-
Bug
-
Resolution: Unresolved
-
Major
-
Logging 5.9.z, Logging 6.1.z, Logging 6.3.z
-
Incidents & Support
-
False
-
-
False
-
NEW
-
NEW
-
-
Bug Fix
-
-
-
Logging - Sprint 278
-
Important
Description of problem:
When it's configured an Kafka output and the message is larger than 1MB and configured the "spec.tuning.outputs.maxWrite" option to allow to write a batch longer than 1MB like:
- kafka:
url: tcp://kafka.openshift-logging.svc.cluster.local:9092/clo-topic
authentication:
sasl:
mechanism: PLAIN
password:
key: password
secretName: kafka-vector
username:
key: username
secretName: kafka-vector
tuning:
maxWrite: 6M
It's observed the error:
2025-08-25T22:52:12.077585Z ERROR sink{component_kind="sink" component_id=output_kafka_app component_type=kafka}: vector_common::internal_event::service: Service call failed. No retries or retries exhausted. error=Some(KafkaError (Message production error: MessageSizeTooLarge (Broker: Message size too large))) request_id=4 error_type="request_failed" stage="sending" internal_log_rate_limit=true
*Notes*:
1.The kafka server accepts messages longer than 1MB
2.If it's used Fluentd (Logging v5) instead of Vector, it works and the message arrive to Kafka
Version-Release number of selected component (if applicable):
Tested the issue in Logging 5.9.z, 6.1.8, 6.3.z
How reproducible:
Always
Steps to Reproduce:
- Deploy a Kafka server that accepts messages up 10MB
- Configure the "clusterLogForwarder" to log forward to the Kafka server and configure the "spec.output.tuning.maxWrite" up 6MB similar to:
[...] spec: outputs: - kafka: url: tcp://kafka.openshift-logging.svc.cluster.local:9092/clo-topic authentication: sasl: mechanism: PLAIN password: key: password secretName: kafka-vector username: key: username secretName: kafka-vector tuning: maxWrite: 6M name: kafka-app type: kafka pipelines: - inputRefs: - application name: test-app outputRefs: - kafka-app
- Create an application that generates a log up to 2MB
$ oc new-project test-kafka $ kubectl create deployment hello-node --image=registry.k8s.io/e2e-test-images/agnhost:2.43 -- /agnhost serve-hostname $ oc -n test-kafka rsh $(oc get pods -n test-kafka -l app=hello-node -o name) ~ $ for i in $(seq 1 $((2 * 1024 * 1024 / 5))); do echo -n 'hello'; done > /tmp/2mb_hello_line.txt ~ $ du -khs /tmp/2mb_hello_line.txt 2.0M /tmp/2mb_hello_line.txt ~ $ cat /tmp/2mb_hello_line.txt > /proc/1/fd/1
Actual results:
The collector pod running in the same node that the pod that generates logs up 2MB generates the error under this line and logs don't arrive to Kafka.
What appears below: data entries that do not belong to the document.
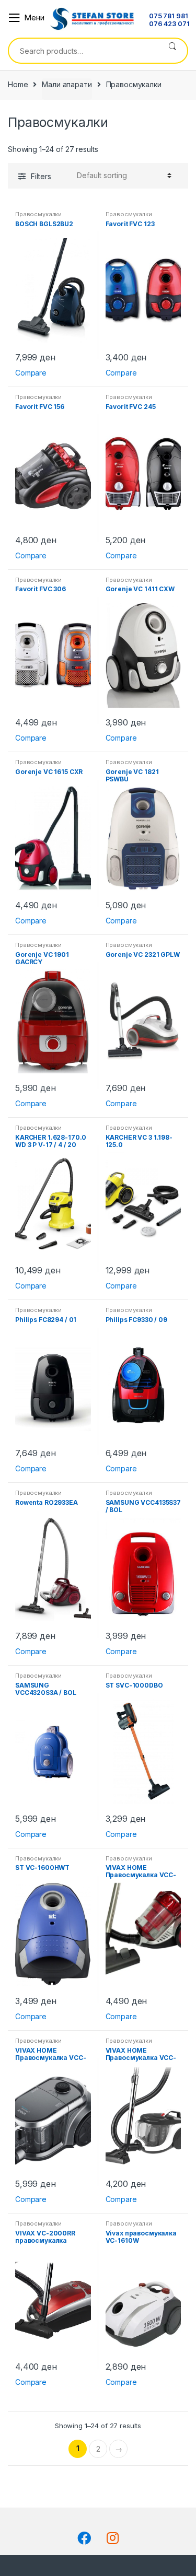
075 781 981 (168, 16)
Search (172, 51)
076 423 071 (169, 24)
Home (18, 84)
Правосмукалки (38, 214)
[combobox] (83, 51)
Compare (31, 372)
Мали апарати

2025-08-25T22:52:12.077585Z ERROR sink{component_kind="sink" component_id=output_kafka_app component_type=kafka}: vector_common::internal_event::service: Service call failed. No retries or retries exhausted. error=Some(KafkaError (Message production error: MessageSizeTooLarge (Broker: Message size too large))) request_id=4 error_type="request_failed" stage="sending" internal_log_rate_limit=true
If it's used Logging v5 with Fluentd, logs are received in Kafka showing that the Kafka server accepts messages bigger than 1MB.
Note: The tuning option "maxWrite" [0] is translated to "batch.max_bytes" [1] and this option is passed to "librdkafka_options.batch.size". If instead of using "maxWrite" is moved to "Unmanaged" the ClusterLogForwarder and set by hand "librdkafka_options."batch.size" = "3000000"", it continues failing.
Expected results:
Kafka sink honour the tuning option "maxWrite" and allows to log forward logs until the size set bigger than 1MB.